§ Data
-=-=-

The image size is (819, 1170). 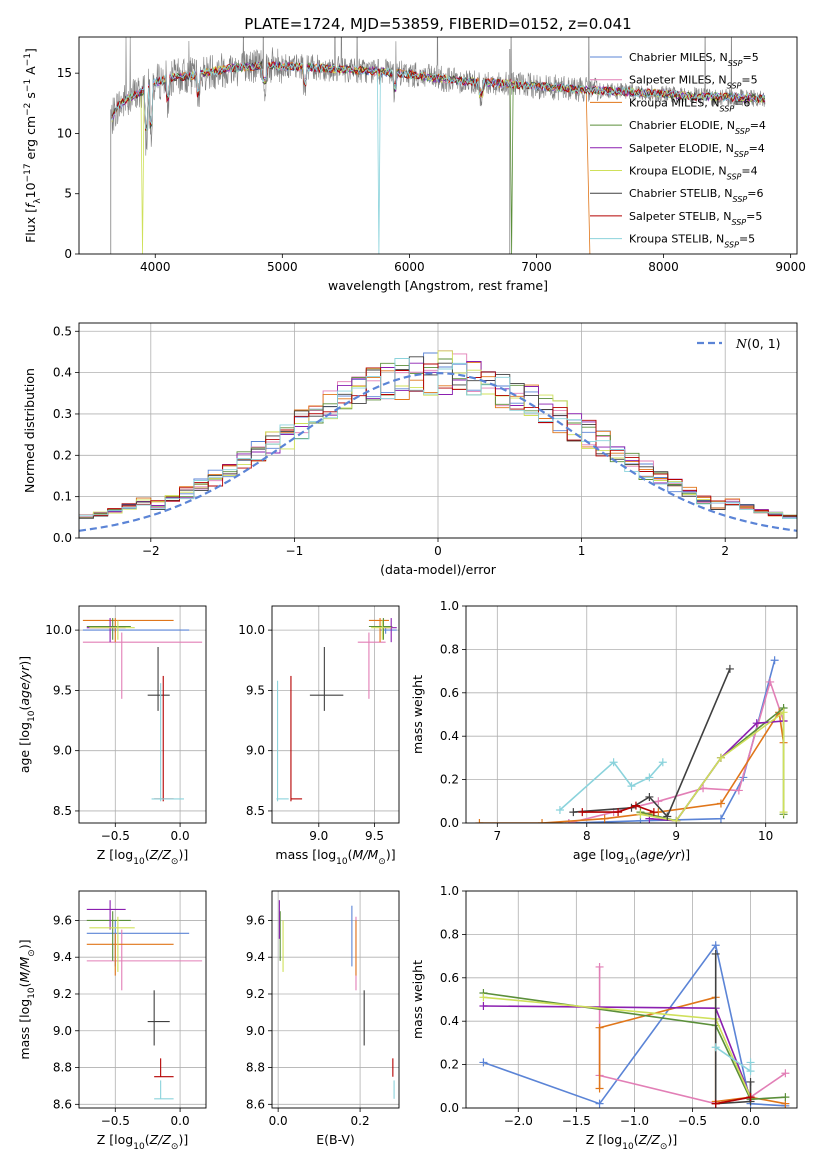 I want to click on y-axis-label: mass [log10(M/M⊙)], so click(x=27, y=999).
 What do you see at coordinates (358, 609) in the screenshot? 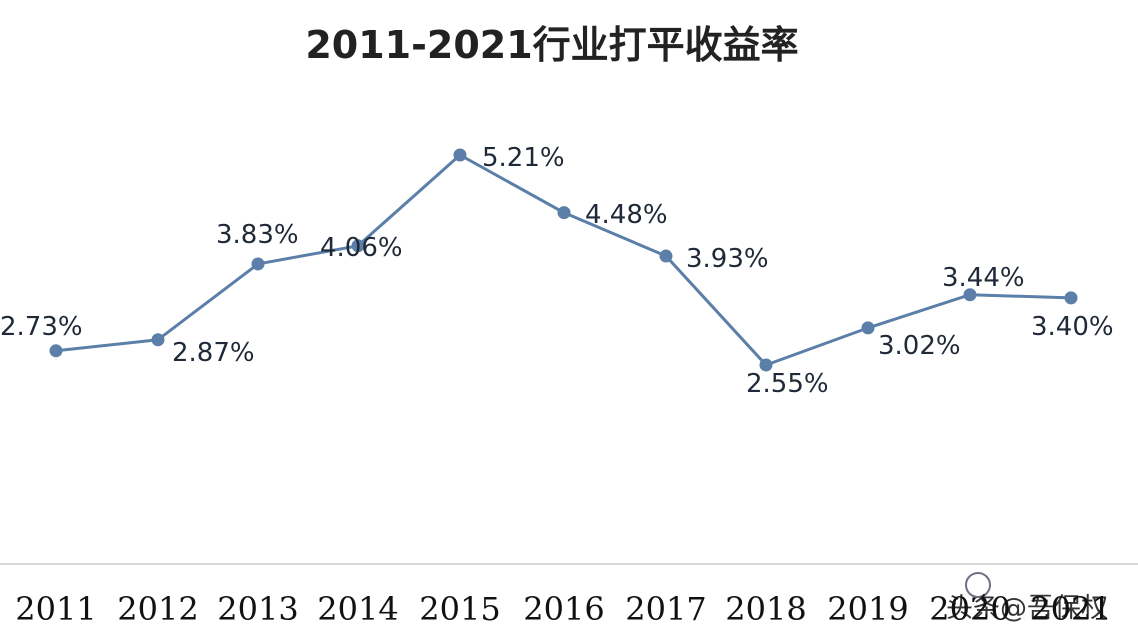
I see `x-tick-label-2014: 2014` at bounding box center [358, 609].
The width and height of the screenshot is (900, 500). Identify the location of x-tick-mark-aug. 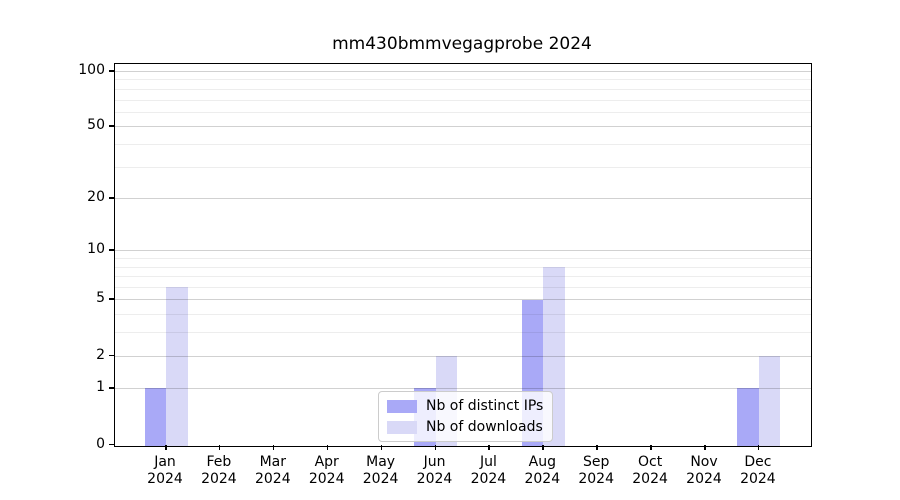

-=-=-

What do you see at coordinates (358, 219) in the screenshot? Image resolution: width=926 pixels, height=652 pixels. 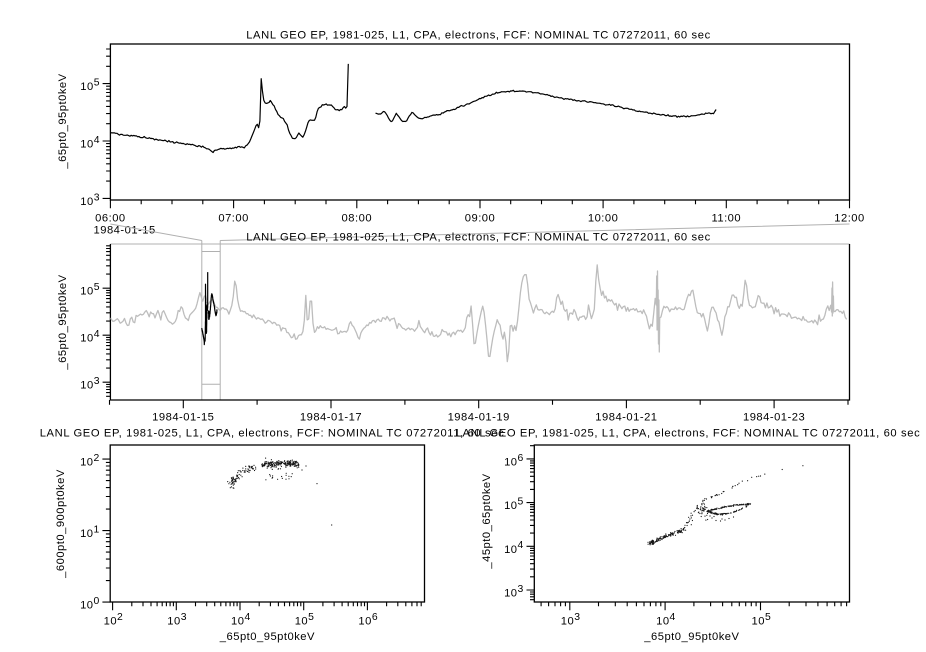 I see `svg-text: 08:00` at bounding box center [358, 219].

-=-=-

§ About this exercise
Starting with the line that contains "What do you see at coordinates (358, 609)" and going on through the line that contains "The width and", rewrite the listing with "screenshot" switched to "image" and nothing else changed. Leave the pictures out.

§ Written reply
 What do you see at coordinates (358, 609) in the image? 
I see `x-tick-label-2014: 2014` at bounding box center [358, 609].
The width and height of the image is (900, 500). Identify the location of x-tick-mark-aug. 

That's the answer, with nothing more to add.